次に、本年2月15日付けHUFFPOSTが掲載したEditor, This New World Laura Paddison氏による「「ベーシックインカム」の実験 フィンランド政府が無条件で月約7万円を配布 結果はどうなった?」を紹介しよう。
https://www.huffingtonpost.jp/entry/finland-universalbasicincome_jp_5c63ecade4b00de7d2d035ac
・『2016年末、トゥオマス・ムラヤさんの人生に予期せぬ変化が訪れた。フィンランド政府から月々560ユーロ(約640ドル・約7万円)を2年間無条件で提供するという手紙が来た。 「宝くじに当たったような気持ちでしたよ」とムラヤさんは話した。彼は17万5000人(25歳から58歳)いる失業者の1人だが、フィンランドが実験した世界一有名なユニバーサル・ベーシックインカムの参加者2000人に選ばれた。 2013年にジャーナリストの職を失ってからムラヤさんは定職を見つけられずにいた。毎月2270ドル(約25万円)の家賃をなんとかかき集めるために、散発的で支払いも遅いフリーランスの仕事でしのいでいた。政府のベーシックインカムのおかげで自由が得られた。仕事を見つけた後でも手当は引き続き受けられ、フィンランドの複雑な福祉システムの閉鎖的な官僚主義と格闘せずに済んだ。 「自由になると創造性が高まり、創造性が高まると生産性も高まるので社会全体の役に立つ」とムラヤさんは話した。
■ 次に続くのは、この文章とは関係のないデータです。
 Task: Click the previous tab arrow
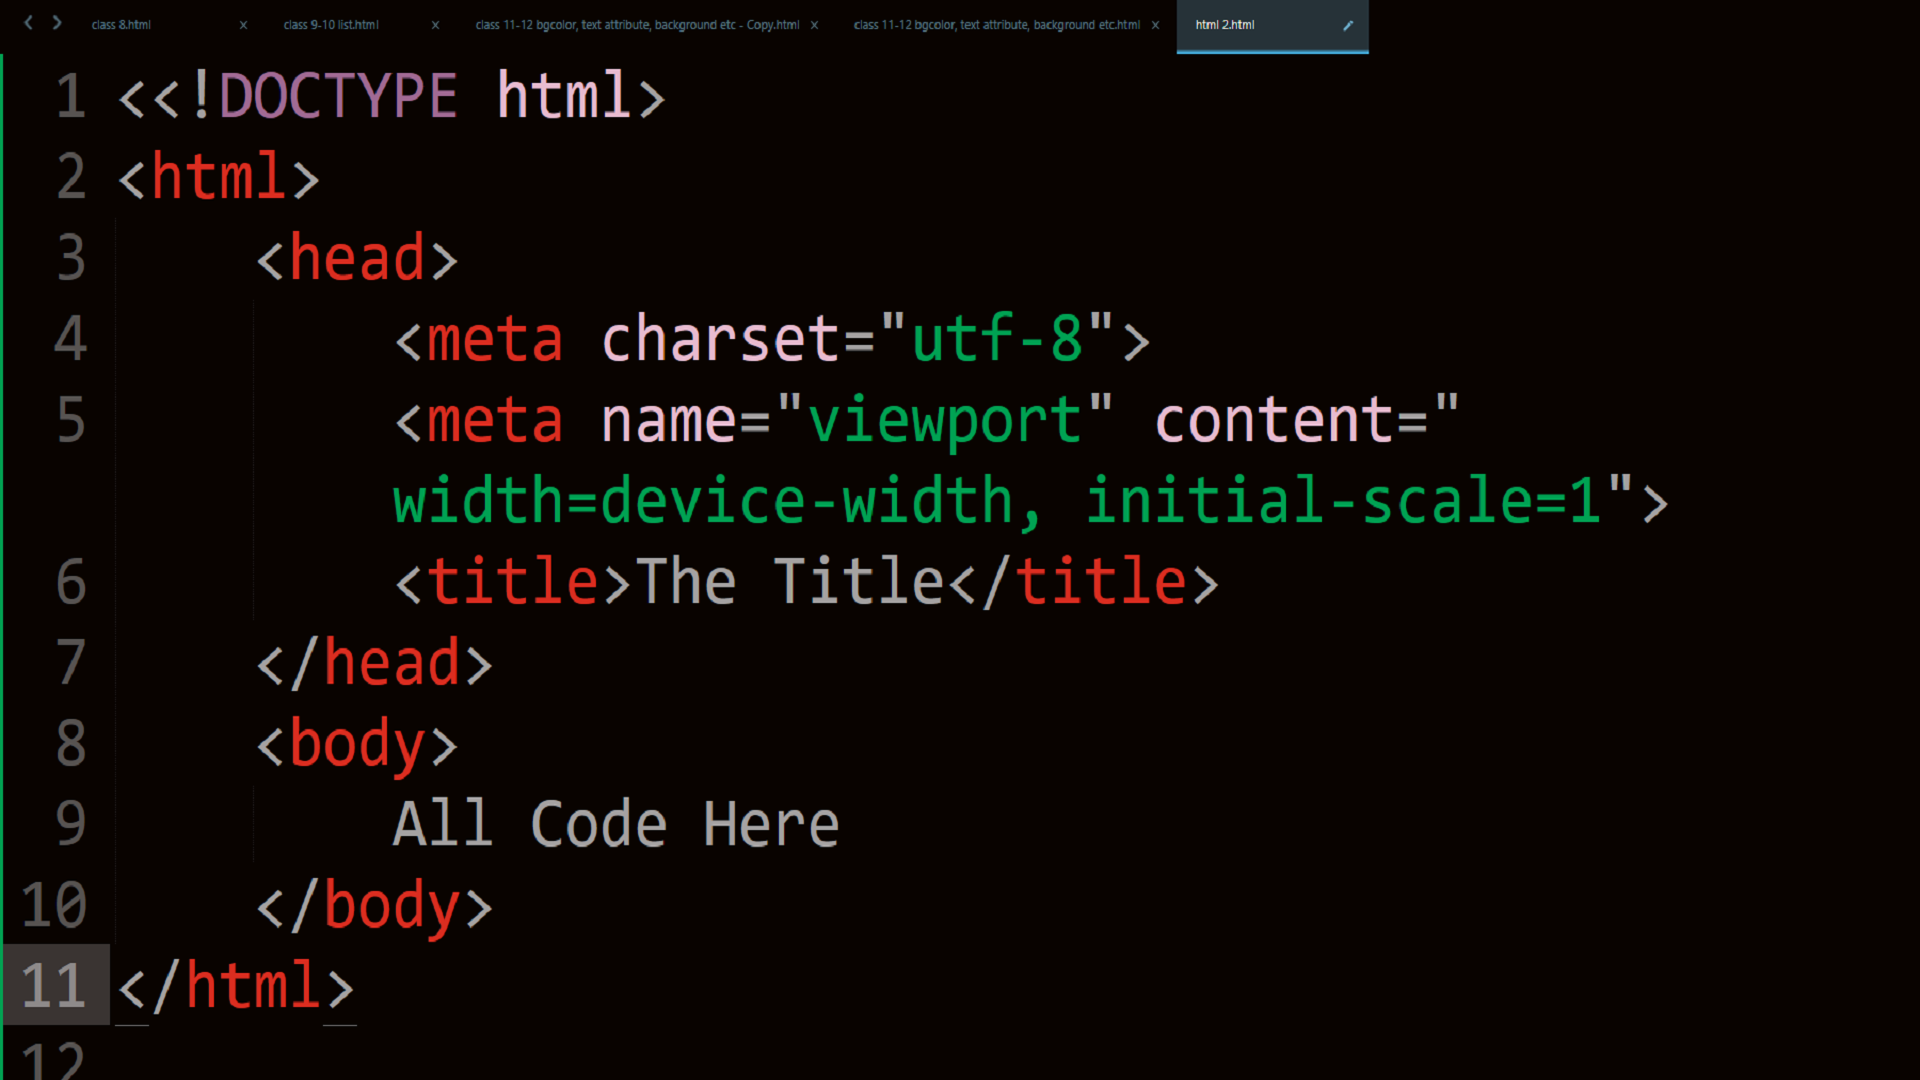(x=28, y=23)
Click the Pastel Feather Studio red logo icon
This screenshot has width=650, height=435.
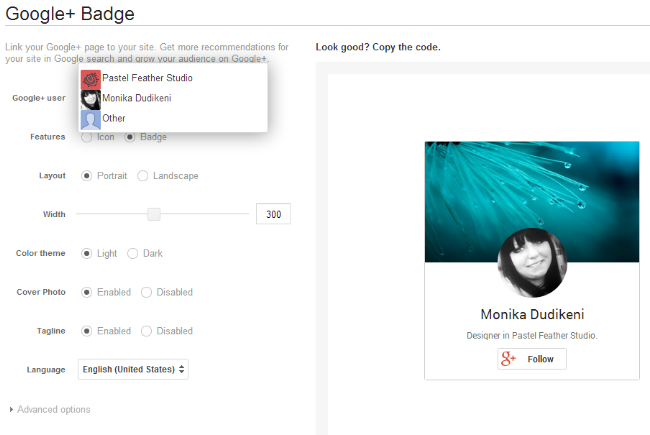point(90,79)
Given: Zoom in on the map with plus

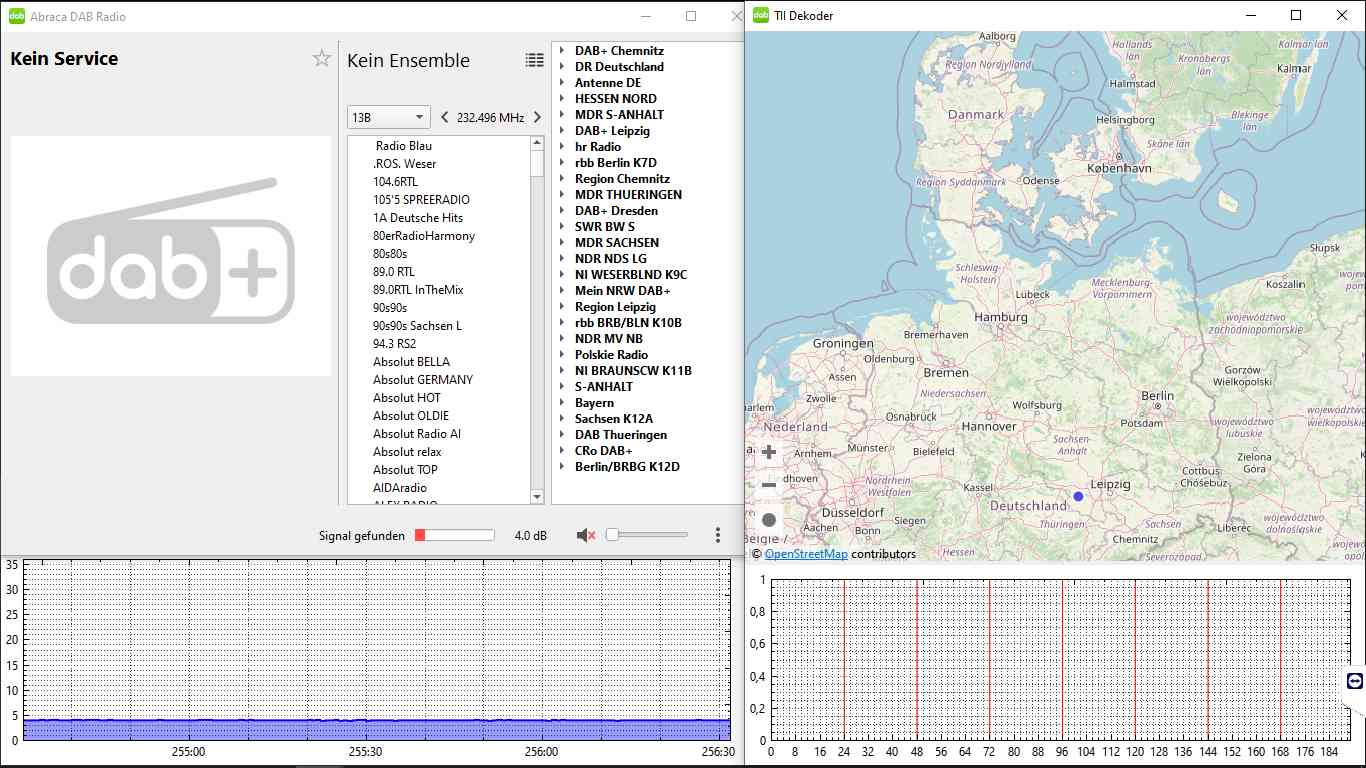Looking at the screenshot, I should click(769, 452).
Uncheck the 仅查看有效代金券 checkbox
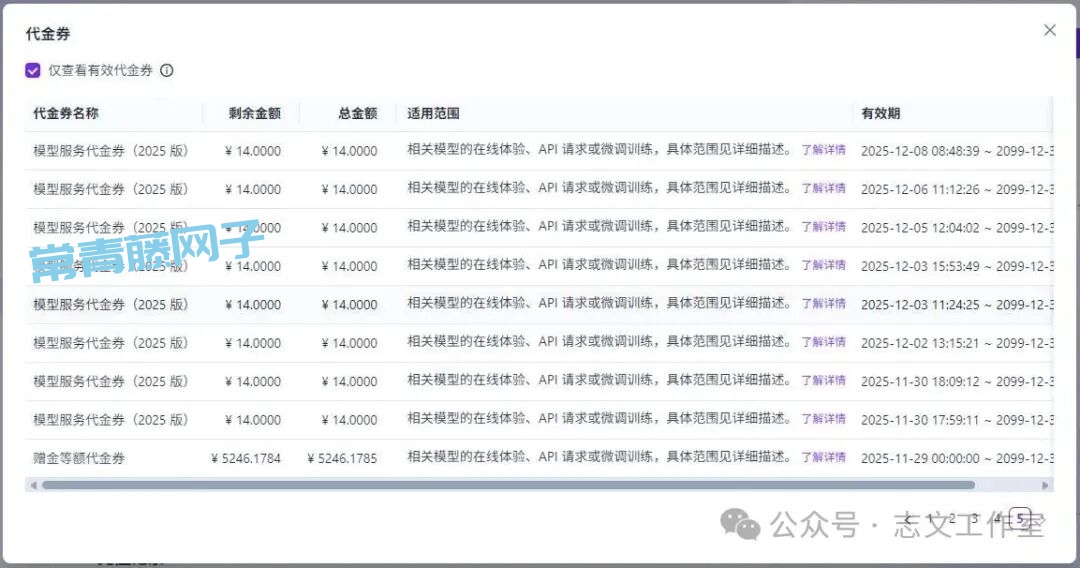Viewport: 1080px width, 568px height. click(x=33, y=71)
彼はこの実験の経験を元に本を執筆した。 フィンランドのユニバーサル・ベーシックインカムの実験は予算2270万ドル(約25億円)で、フィンランド政府の社会保障局(Kela)が計画・運営を担当している。この実験は政府が仕事のあり方の変化への対応と、失業率8%の現状を踏まえて労働市場へ人々を復帰させる方法を評価するためのものだ。 実験は12月に終了した。最終結果は2020年まで公表されないが暫定結果が2月始めに発表された。 雇用に関しては実験の初年度2017年度のフィンランドの所得記録に大きな効果は見られなかった。 本当の効果は健康と幸福面でみられた。2000人の参加者が5000人の対照群と共に調査を受けた。対照群と比較すると参加者は「健康、ストレス、気分と集中力に関する問題が明らかに少ない」と社会福祉局の研究員ミンナ・ウリカンノ氏は話した。また参加者の方が自分の将来への信頼と将来を変えられる自信度が高かった。 「継続的なストレス、長期的な経済的ストレスは耐え難いものだ。毎月収入を与えると、彼らはどれだけ入ってくるか分かる」とウリカンノ氏は話した。「毎月560ユーロ(約7万円)だけでも安心感が得られる。将来に対する安心感こそ幸福の基盤だ」 フィンランドの実験が国際的に注目を集める中、計画の科学的リーダーでありトゥルク大学のオッリ・カンガス教授は実験を暫定的な雇用の結果によって判断しないよう望んでいる。「全体的な真実はもっとずっと複雑だ。より多くの調査や研究を重ねないとわからない」と述べた』、「暫定結果」では「参加者は「健康、ストレス、気分と集中力に関する問題が明らかに少ない」」、とプラスの効果が確認されたようだ。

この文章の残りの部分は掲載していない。